- _TASK OBJECTIVE_
What's needed is an exact copy of the lines from the one that contains "The height and width of the screenshot is (434, 1080)." to the end of the data below, leaving the pictures out.
***** DATA LISTING
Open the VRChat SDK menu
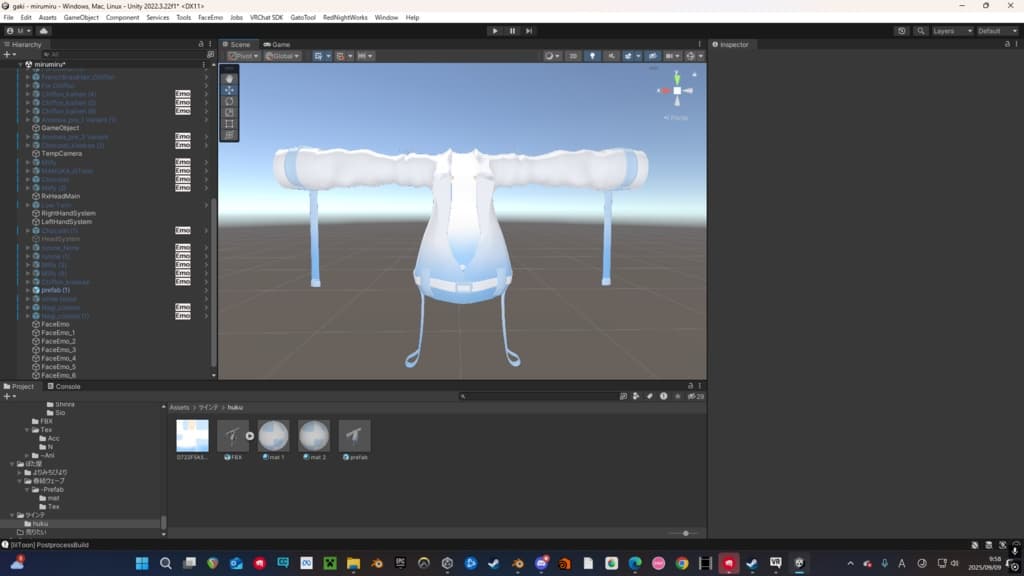Image resolution: width=1024 pixels, height=576 pixels. (266, 17)
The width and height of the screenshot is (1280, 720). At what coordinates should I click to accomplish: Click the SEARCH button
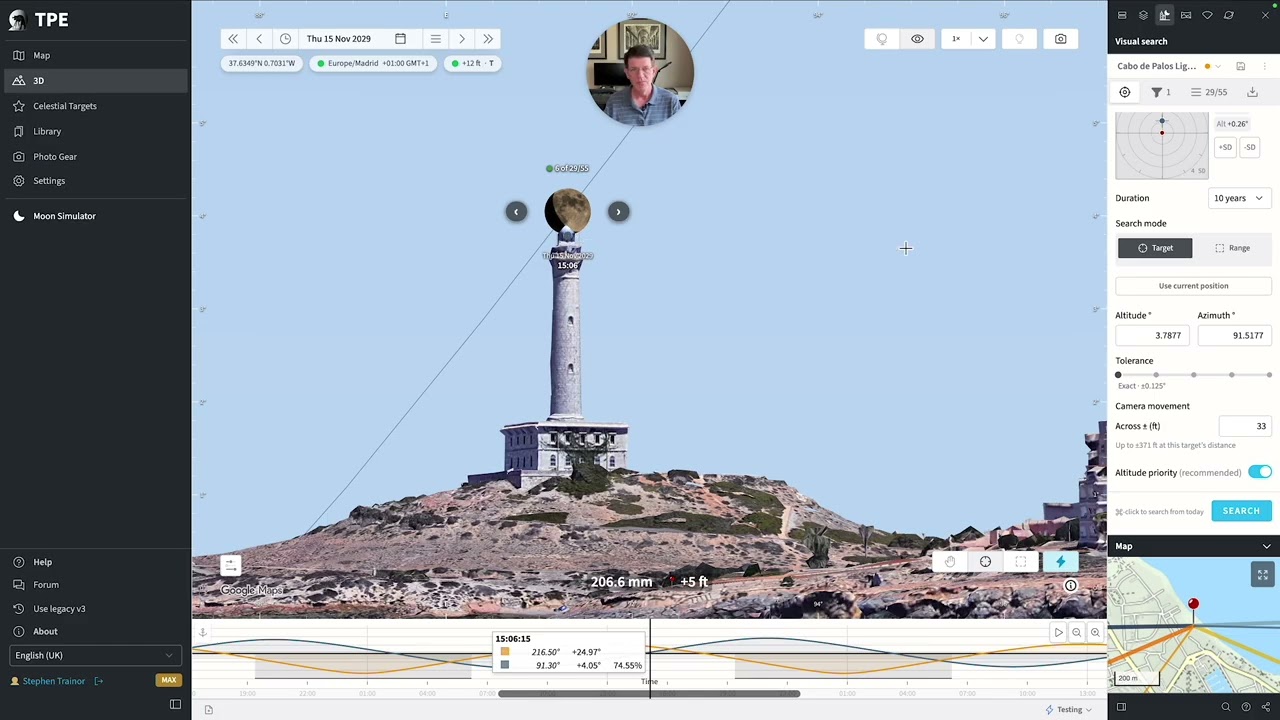pyautogui.click(x=1241, y=511)
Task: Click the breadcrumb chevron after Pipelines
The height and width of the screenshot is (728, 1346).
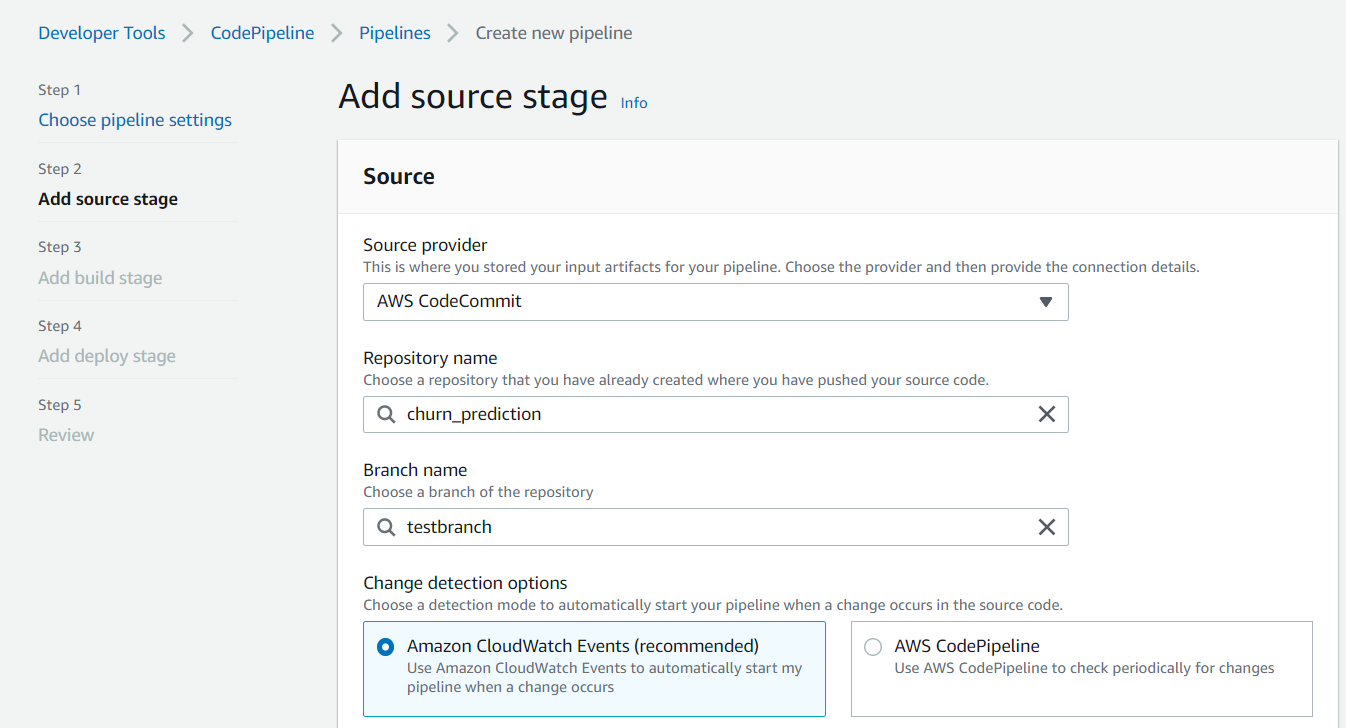Action: [453, 33]
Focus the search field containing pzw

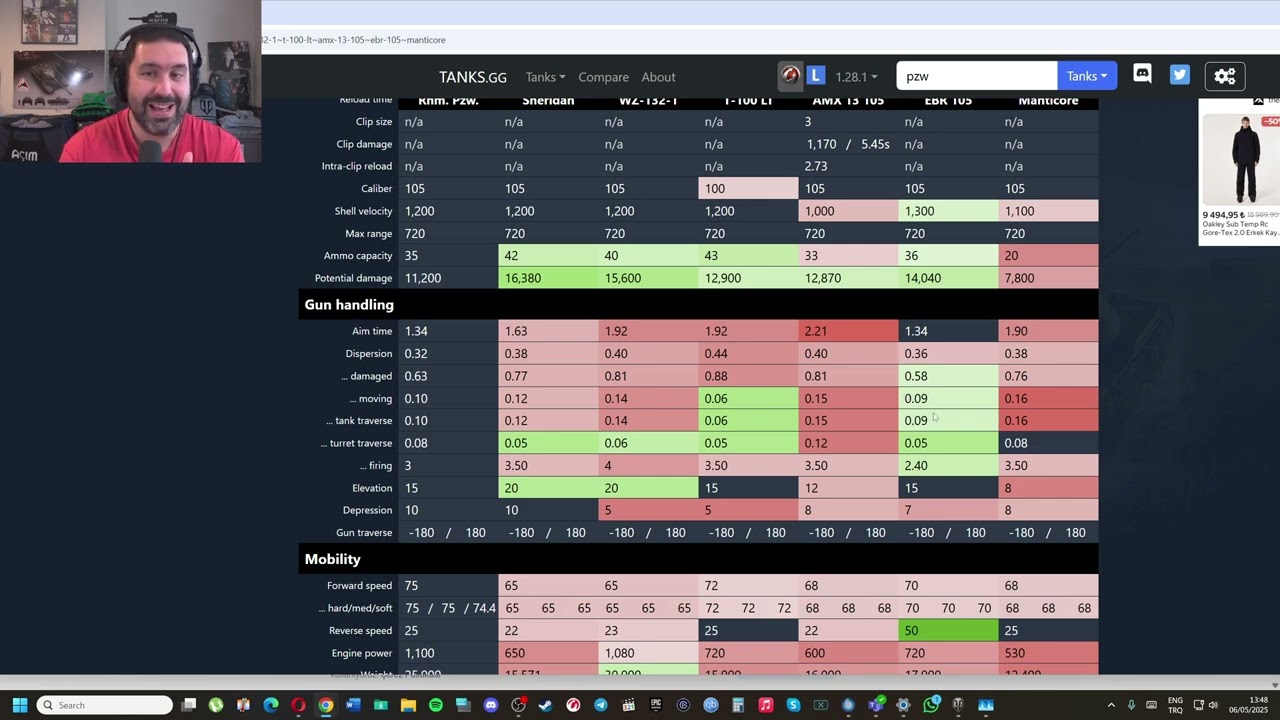point(977,76)

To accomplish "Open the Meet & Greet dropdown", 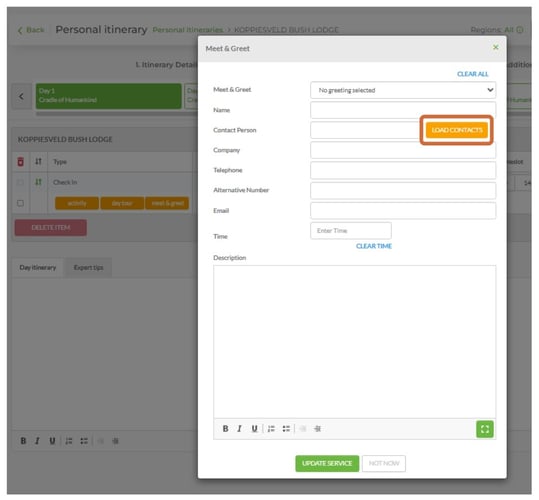I will click(x=403, y=90).

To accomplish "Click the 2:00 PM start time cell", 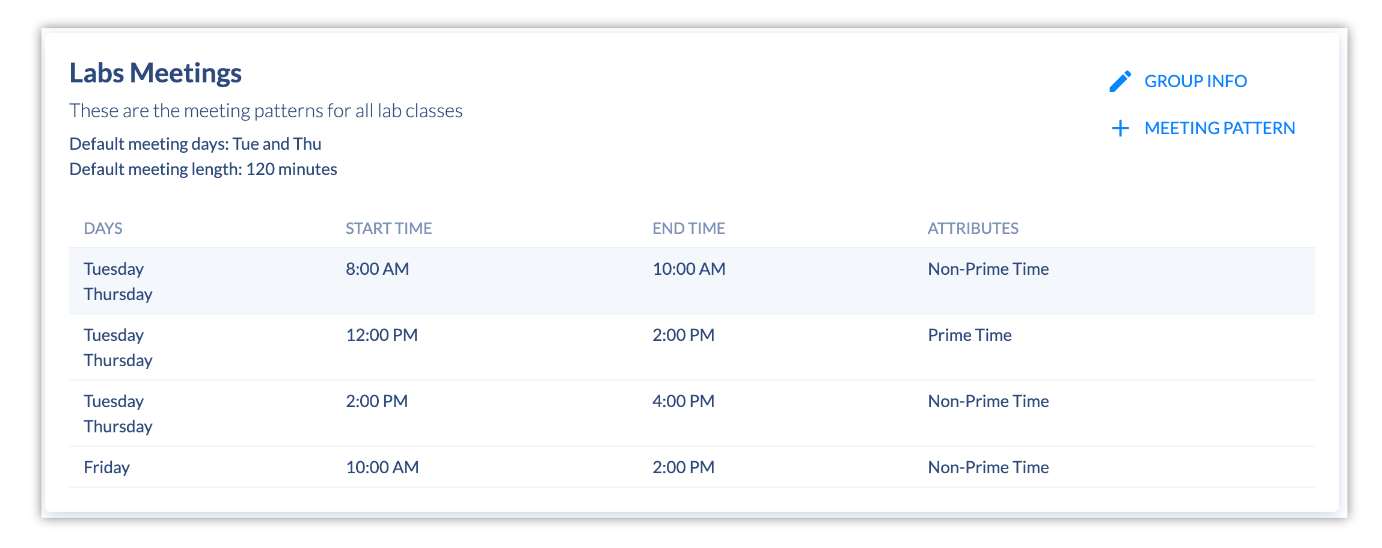I will pos(377,401).
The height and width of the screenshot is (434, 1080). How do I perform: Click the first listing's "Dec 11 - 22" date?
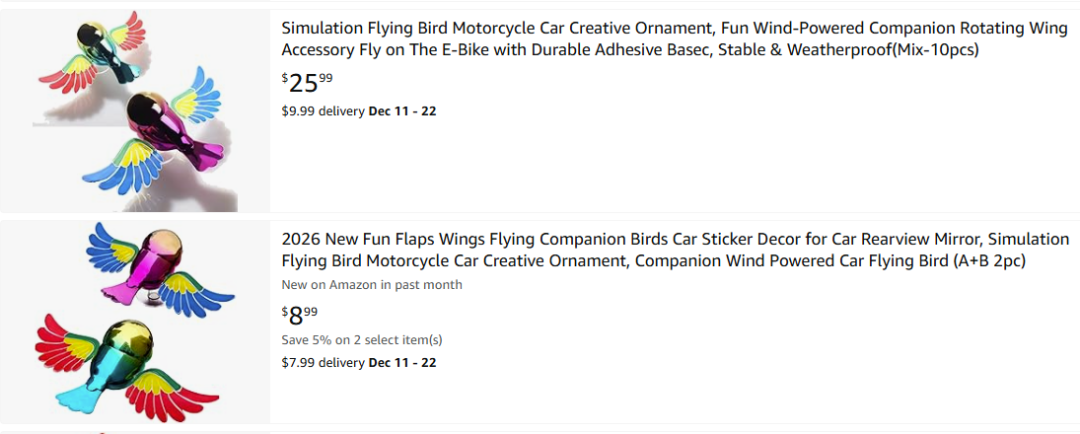tap(402, 111)
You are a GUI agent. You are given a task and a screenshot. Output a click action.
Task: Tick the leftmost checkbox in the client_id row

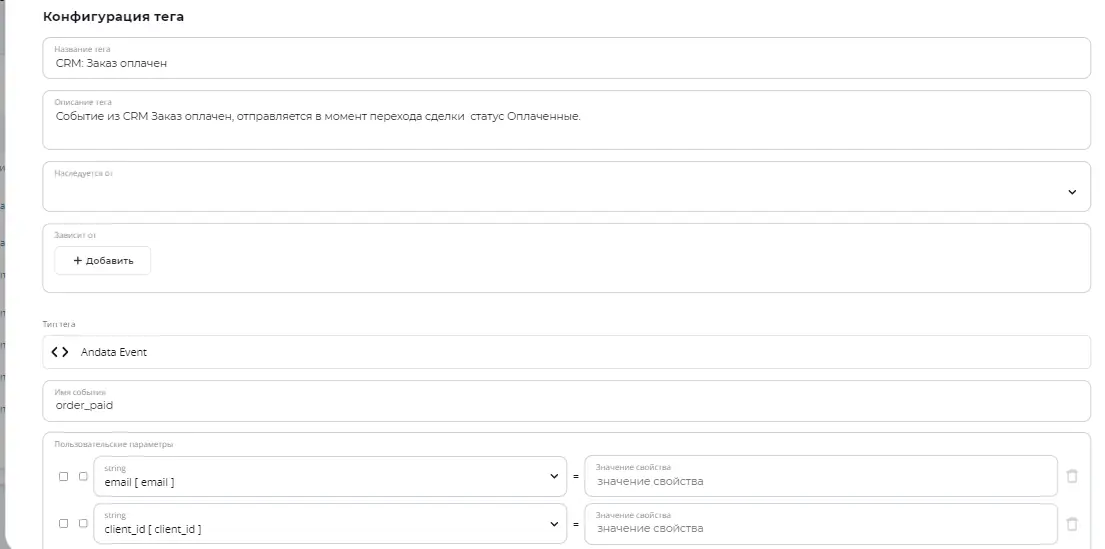63,524
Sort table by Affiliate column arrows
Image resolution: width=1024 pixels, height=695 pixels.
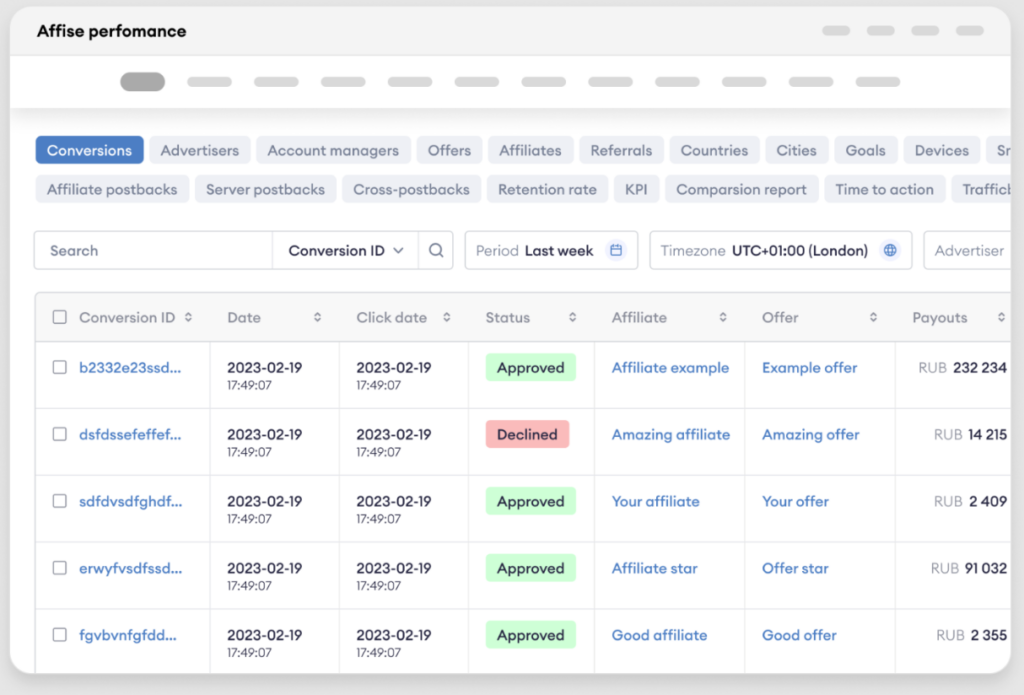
**********
- _PROBLEM SOLUTION_
The height and width of the screenshot is (434, 1080). How do I perform: Click the first listing's "Dec 11 - 22" date?
tap(402, 111)
You are a GUI agent. You are given a task and a screenshot. Output a click action.
Task: Tick the leftmost checkbox in the client_id row

63,524
Sort table by Affiliate column arrows
Image resolution: width=1024 pixels, height=695 pixels.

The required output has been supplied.